_Required action_
Leave out the pictures and print the records below exactly.

---- Dataset records

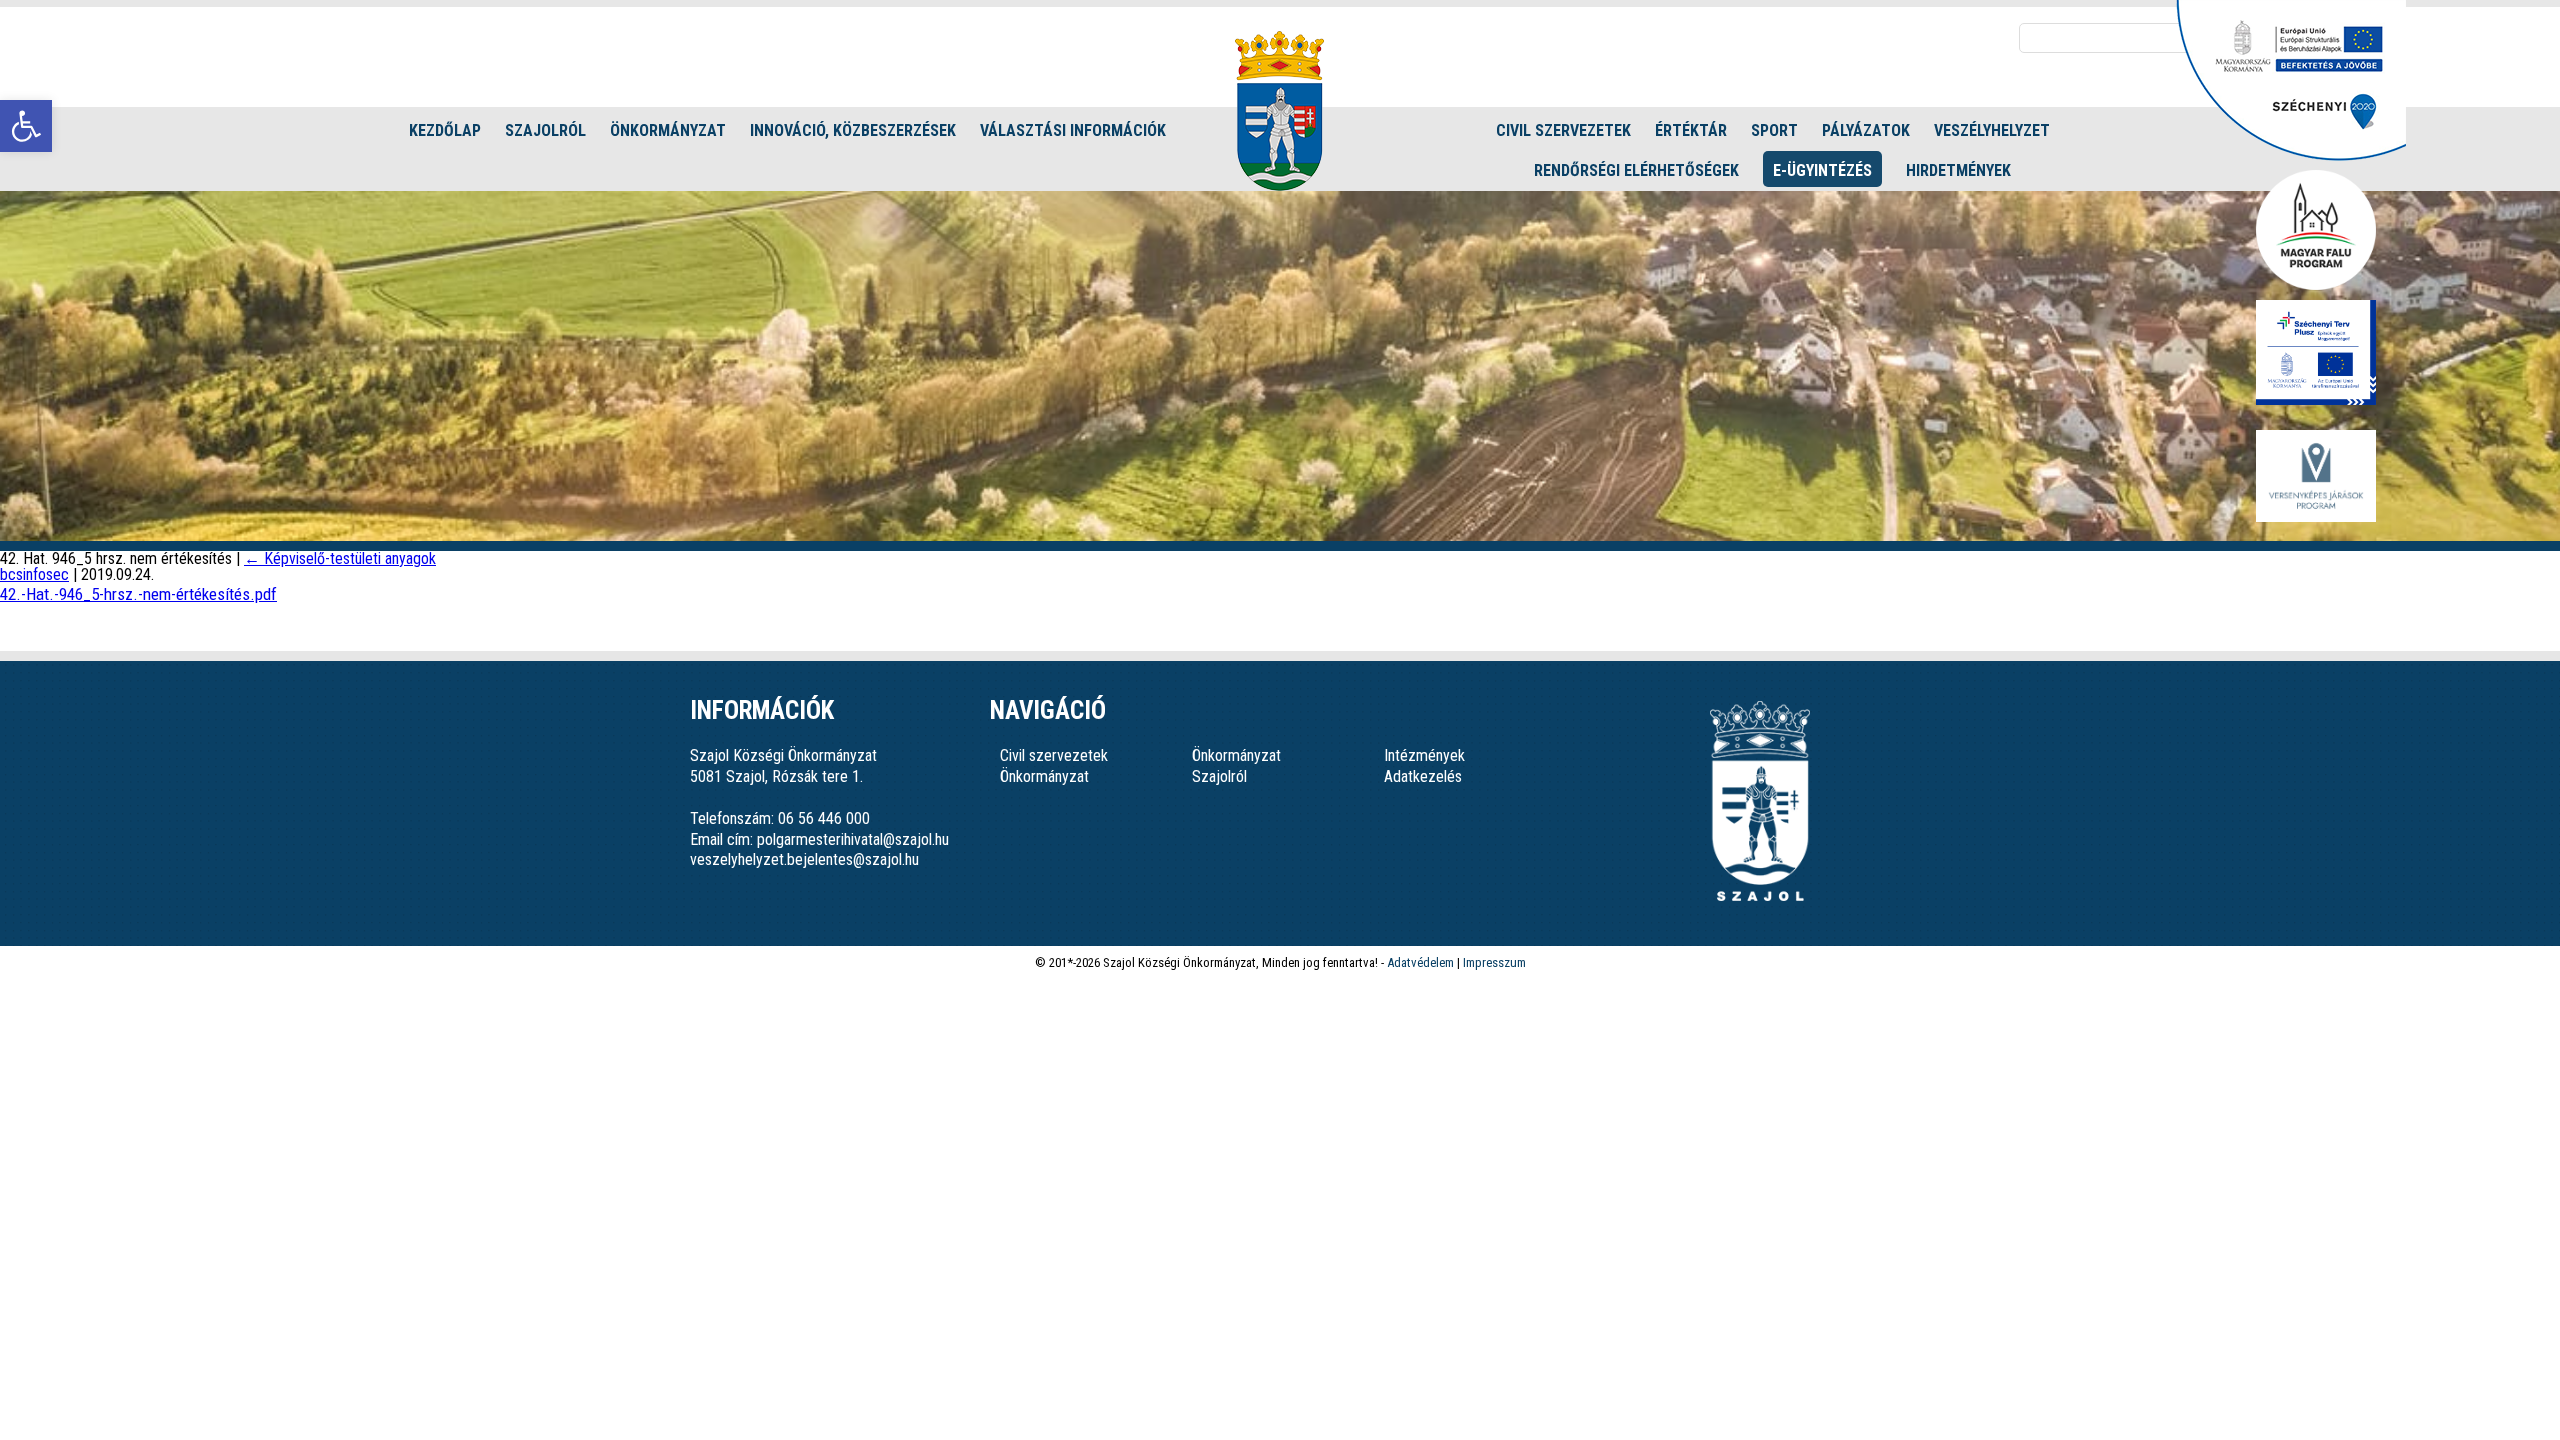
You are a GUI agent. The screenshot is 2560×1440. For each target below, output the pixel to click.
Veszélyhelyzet (1992, 130)
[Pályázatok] (2291, 155)
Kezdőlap (445, 130)
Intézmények (1424, 755)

--------

_Exercise output_
You are a GUI agent. The screenshot is 2560×1440. For each target below, output the pixel to click.
Veszélyhelyzet (1992, 130)
[Pályázatok] (2291, 155)
Kezdőlap (445, 130)
Intézmények (1424, 755)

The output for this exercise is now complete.